| Supplied material |
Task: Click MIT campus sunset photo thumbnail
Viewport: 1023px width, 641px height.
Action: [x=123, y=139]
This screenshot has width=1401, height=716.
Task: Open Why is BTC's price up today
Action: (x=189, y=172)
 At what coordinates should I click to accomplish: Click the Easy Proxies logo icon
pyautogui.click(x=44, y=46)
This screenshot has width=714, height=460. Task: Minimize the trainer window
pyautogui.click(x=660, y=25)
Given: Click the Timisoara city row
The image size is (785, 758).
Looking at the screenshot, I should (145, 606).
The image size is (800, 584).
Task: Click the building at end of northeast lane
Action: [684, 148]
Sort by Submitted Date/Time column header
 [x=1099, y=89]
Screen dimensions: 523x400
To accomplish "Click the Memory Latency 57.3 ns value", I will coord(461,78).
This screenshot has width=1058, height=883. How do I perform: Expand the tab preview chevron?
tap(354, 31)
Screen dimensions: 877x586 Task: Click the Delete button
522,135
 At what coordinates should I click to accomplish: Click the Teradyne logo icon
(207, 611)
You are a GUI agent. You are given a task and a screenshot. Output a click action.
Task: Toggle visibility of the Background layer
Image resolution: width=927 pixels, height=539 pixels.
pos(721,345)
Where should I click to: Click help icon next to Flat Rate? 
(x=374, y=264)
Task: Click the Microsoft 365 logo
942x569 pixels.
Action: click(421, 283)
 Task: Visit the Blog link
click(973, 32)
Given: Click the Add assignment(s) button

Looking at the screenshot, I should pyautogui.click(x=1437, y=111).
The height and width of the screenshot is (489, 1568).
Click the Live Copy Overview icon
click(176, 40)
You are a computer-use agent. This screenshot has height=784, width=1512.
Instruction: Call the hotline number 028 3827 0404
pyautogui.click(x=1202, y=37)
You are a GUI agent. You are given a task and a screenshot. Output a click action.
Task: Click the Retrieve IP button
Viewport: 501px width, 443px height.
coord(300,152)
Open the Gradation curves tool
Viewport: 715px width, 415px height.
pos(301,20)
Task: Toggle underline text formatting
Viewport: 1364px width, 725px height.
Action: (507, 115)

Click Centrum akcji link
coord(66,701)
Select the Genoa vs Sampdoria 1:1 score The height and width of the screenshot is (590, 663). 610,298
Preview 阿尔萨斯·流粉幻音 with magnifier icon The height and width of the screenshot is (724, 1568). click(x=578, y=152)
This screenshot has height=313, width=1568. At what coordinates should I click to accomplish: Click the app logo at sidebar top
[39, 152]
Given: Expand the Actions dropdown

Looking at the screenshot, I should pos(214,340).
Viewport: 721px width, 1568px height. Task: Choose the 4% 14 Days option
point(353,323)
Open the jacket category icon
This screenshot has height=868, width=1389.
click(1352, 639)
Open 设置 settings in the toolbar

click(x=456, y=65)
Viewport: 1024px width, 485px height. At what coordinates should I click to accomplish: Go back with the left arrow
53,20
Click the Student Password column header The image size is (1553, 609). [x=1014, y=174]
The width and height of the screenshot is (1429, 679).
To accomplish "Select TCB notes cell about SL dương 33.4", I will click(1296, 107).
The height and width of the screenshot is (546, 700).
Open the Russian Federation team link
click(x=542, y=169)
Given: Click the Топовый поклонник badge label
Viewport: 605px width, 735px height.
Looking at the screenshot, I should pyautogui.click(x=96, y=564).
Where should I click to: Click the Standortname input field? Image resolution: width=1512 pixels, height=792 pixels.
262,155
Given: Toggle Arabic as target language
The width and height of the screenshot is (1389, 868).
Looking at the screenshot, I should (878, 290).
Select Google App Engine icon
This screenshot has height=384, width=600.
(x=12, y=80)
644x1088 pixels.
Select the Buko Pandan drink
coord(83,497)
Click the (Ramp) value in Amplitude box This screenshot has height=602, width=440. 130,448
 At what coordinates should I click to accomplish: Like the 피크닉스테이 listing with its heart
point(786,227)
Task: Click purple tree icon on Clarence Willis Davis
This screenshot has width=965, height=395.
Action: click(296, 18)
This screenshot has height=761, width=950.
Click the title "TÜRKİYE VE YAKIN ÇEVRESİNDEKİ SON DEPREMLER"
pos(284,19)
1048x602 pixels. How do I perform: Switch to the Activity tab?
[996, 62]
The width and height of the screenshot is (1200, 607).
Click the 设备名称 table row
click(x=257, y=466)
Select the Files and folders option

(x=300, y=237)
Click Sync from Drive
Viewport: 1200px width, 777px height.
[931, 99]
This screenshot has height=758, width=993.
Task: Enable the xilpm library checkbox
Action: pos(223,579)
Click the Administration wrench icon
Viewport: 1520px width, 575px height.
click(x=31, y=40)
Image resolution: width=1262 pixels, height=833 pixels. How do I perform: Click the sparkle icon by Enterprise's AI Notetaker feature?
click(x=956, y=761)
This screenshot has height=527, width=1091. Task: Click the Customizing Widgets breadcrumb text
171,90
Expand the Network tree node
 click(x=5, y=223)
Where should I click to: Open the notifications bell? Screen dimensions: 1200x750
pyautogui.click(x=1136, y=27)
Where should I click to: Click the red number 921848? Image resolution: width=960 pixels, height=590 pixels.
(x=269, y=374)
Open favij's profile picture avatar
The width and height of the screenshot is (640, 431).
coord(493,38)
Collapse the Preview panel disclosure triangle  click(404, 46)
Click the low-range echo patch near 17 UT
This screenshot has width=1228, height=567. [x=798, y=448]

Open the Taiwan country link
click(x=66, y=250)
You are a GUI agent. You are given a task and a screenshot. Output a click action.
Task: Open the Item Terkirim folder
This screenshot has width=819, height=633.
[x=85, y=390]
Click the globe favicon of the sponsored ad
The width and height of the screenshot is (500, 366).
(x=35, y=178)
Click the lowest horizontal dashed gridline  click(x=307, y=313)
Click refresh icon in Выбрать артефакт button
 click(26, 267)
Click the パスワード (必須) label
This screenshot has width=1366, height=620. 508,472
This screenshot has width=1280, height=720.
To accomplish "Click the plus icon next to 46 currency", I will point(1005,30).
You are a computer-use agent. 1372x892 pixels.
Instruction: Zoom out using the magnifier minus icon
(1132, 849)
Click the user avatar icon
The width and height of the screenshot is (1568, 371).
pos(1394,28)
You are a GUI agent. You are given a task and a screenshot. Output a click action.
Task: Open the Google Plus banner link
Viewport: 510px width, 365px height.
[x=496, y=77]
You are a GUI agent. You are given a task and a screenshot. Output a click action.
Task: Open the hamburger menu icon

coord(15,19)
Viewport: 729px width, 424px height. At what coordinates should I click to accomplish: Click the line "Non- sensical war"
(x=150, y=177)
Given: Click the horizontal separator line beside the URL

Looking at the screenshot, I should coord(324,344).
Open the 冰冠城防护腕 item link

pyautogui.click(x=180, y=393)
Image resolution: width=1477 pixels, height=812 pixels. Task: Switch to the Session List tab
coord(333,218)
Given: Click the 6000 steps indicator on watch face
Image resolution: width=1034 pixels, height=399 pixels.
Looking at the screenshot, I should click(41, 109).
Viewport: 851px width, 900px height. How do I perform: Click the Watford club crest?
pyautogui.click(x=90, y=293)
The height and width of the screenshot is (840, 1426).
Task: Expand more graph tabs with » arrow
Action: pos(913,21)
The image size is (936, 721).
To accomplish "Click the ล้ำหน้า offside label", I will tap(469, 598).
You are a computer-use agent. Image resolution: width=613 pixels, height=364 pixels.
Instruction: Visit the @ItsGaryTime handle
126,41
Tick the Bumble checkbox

| Goal of the exercise |
Each line above is to be reproduced exactly.

| Written answer |
Task: Click MIT campus sunset photo thumbnail
Viewport: 1023px width, 641px height.
Action: [x=123, y=139]
This screenshot has width=1401, height=716.
Task: Open Why is BTC's price up today
Action: (x=189, y=172)
 At what coordinates should I click to accomplish: Click the Easy Proxies logo icon
pyautogui.click(x=44, y=46)
This screenshot has width=714, height=460. Task: Minimize the trainer window
pyautogui.click(x=660, y=25)
Given: Click the Timisoara city row
The image size is (785, 758).
Looking at the screenshot, I should (145, 606).
The image size is (800, 584).
Task: Click the building at end of northeast lane
Action: [684, 148]
Sort by Submitted Date/Time column header
 [x=1099, y=89]
Screen dimensions: 523x400
To accomplish "Click the Memory Latency 57.3 ns value", I will coord(461,78).
This screenshot has width=1058, height=883. How do I perform: Expand the tab preview chevron?
tap(354, 31)
Screen dimensions: 877x586 Task: Click the Delete button
522,135
 At what coordinates should I click to accomplish: Click the Teradyne logo icon
(207, 611)
You are a GUI agent. You are given a task and a screenshot. Output a click action.
Task: Toggle visibility of the Background layer
Image resolution: width=927 pixels, height=539 pixels.
pos(721,345)
Where should I click to: Click help icon next to Flat Rate? 
(x=374, y=264)
Task: Click the Microsoft 365 logo
942x569 pixels.
Action: click(421, 283)
 Task: Visit the Blog link
click(973, 32)
Given: Click the Add assignment(s) button

Looking at the screenshot, I should pyautogui.click(x=1437, y=111).
The height and width of the screenshot is (489, 1568).
Click the Live Copy Overview icon
click(176, 40)
You are a computer-use agent. This screenshot has height=784, width=1512.
Instruction: Call the hotline number 028 3827 0404
pyautogui.click(x=1202, y=37)
You are a GUI agent. You are given a task and a screenshot. Output a click action.
Task: Click the Retrieve IP button
Viewport: 501px width, 443px height.
coord(300,152)
Open the Gradation curves tool
Viewport: 715px width, 415px height.
pos(301,20)
Task: Toggle underline text formatting
Viewport: 1364px width, 725px height.
Action: (507, 115)

Click Centrum akcji link
coord(66,701)
Select the Genoa vs Sampdoria 1:1 score The height and width of the screenshot is (590, 663). 610,298
Preview 阿尔萨斯·流粉幻音 with magnifier icon The height and width of the screenshot is (724, 1568). click(x=578, y=152)
This screenshot has height=313, width=1568. At what coordinates should I click to accomplish: Click the app logo at sidebar top
[39, 152]
Given: Expand the Actions dropdown

Looking at the screenshot, I should pos(214,340).
Viewport: 721px width, 1568px height. Task: Choose the 4% 14 Days option
point(353,323)
Open the jacket category icon
This screenshot has height=868, width=1389.
click(1352, 639)
Open 设置 settings in the toolbar

click(x=456, y=65)
Viewport: 1024px width, 485px height. At what coordinates should I click to accomplish: Go back with the left arrow
53,20
Click the Student Password column header The image size is (1553, 609). [x=1014, y=174]
The width and height of the screenshot is (1429, 679).
To accomplish "Select TCB notes cell about SL dương 33.4", I will click(1296, 107).
The height and width of the screenshot is (546, 700).
Open the Russian Federation team link
click(x=542, y=169)
Given: Click the Топовый поклонник badge label
Viewport: 605px width, 735px height.
Looking at the screenshot, I should pyautogui.click(x=96, y=564).
Where should I click to: Click the Standortname input field? Image resolution: width=1512 pixels, height=792 pixels.
262,155
Given: Toggle Arabic as target language
The width and height of the screenshot is (1389, 868).
Looking at the screenshot, I should (878, 290).
Select Google App Engine icon
This screenshot has height=384, width=600.
(x=12, y=80)
644x1088 pixels.
Select the Buko Pandan drink
coord(83,497)
Click the (Ramp) value in Amplitude box This screenshot has height=602, width=440. 130,448
 At what coordinates should I click to accomplish: Like the 피크닉스테이 listing with its heart
point(786,227)
Task: Click purple tree icon on Clarence Willis Davis
This screenshot has width=965, height=395.
Action: click(296, 18)
This screenshot has height=761, width=950.
Click the title "TÜRKİYE VE YAKIN ÇEVRESİNDEKİ SON DEPREMLER"
pos(284,19)
1048x602 pixels. How do I perform: Switch to the Activity tab?
[996, 62]
The width and height of the screenshot is (1200, 607).
Click the 设备名称 table row
click(x=257, y=466)
Select the Files and folders option

(x=300, y=237)
Click Sync from Drive
Viewport: 1200px width, 777px height.
[931, 99]
This screenshot has height=758, width=993.
Task: Enable the xilpm library checkbox
Action: pos(223,579)
Click the Administration wrench icon
Viewport: 1520px width, 575px height.
click(x=31, y=40)
Image resolution: width=1262 pixels, height=833 pixels. How do I perform: Click the sparkle icon by Enterprise's AI Notetaker feature?
click(x=956, y=761)
This screenshot has height=527, width=1091. Task: Click the Customizing Widgets breadcrumb text
171,90
Expand the Network tree node
 click(x=5, y=223)
Where should I click to: Open the notifications bell? Screen dimensions: 1200x750
pyautogui.click(x=1136, y=27)
Where should I click to: Click the red number 921848? Image resolution: width=960 pixels, height=590 pixels.
(x=269, y=374)
Open favij's profile picture avatar
The width and height of the screenshot is (640, 431).
coord(493,38)
Collapse the Preview panel disclosure triangle  click(404, 46)
Click the low-range echo patch near 17 UT
This screenshot has width=1228, height=567. [x=798, y=448]

Open the Taiwan country link
click(x=66, y=250)
You are a GUI agent. You are given a task and a screenshot. Output a click action.
Task: Open the Item Terkirim folder
This screenshot has width=819, height=633.
[x=85, y=390]
Click the globe favicon of the sponsored ad
The width and height of the screenshot is (500, 366).
(x=35, y=178)
Click the lowest horizontal dashed gridline  click(x=307, y=313)
Click refresh icon in Выбрать артефакт button
 click(26, 267)
Click the パスワード (必須) label
This screenshot has width=1366, height=620. 508,472
This screenshot has width=1280, height=720.
To accomplish "Click the plus icon next to 46 currency", I will point(1005,30).
You are a computer-use agent. 1372x892 pixels.
Instruction: Zoom out using the magnifier minus icon
(1132, 849)
Click the user avatar icon
The width and height of the screenshot is (1568, 371).
pos(1394,28)
You are a GUI agent. You are given a task and a screenshot. Output a click action.
Task: Open the Google Plus banner link
Viewport: 510px width, 365px height.
[x=496, y=77]
You are a GUI agent. You are given a task and a screenshot. Output a click action.
Task: Open the hamburger menu icon

coord(15,19)
Viewport: 729px width, 424px height. At what coordinates should I click to accomplish: Click the line "Non- sensical war"
(x=150, y=177)
Given: Click the horizontal separator line beside the URL

Looking at the screenshot, I should coord(324,344).
Open the 冰冠城防护腕 item link

pyautogui.click(x=180, y=393)
Image resolution: width=1477 pixels, height=812 pixels. Task: Switch to the Session List tab
coord(333,218)
Given: Click the 6000 steps indicator on watch face
Image resolution: width=1034 pixels, height=399 pixels.
Looking at the screenshot, I should click(41, 109).
Viewport: 851px width, 900px height. How do I perform: Click the Watford club crest?
pyautogui.click(x=90, y=293)
The height and width of the screenshot is (840, 1426).
Task: Expand more graph tabs with » arrow
Action: pos(913,21)
The image size is (936, 721).
To accomplish "Click the ล้ำหน้า offside label", I will tap(469, 598).
You are a computer-use agent. Image resolution: width=613 pixels, height=364 pixels.
Instruction: Visit the @ItsGaryTime handle
126,41
Tick the Bumble checkbox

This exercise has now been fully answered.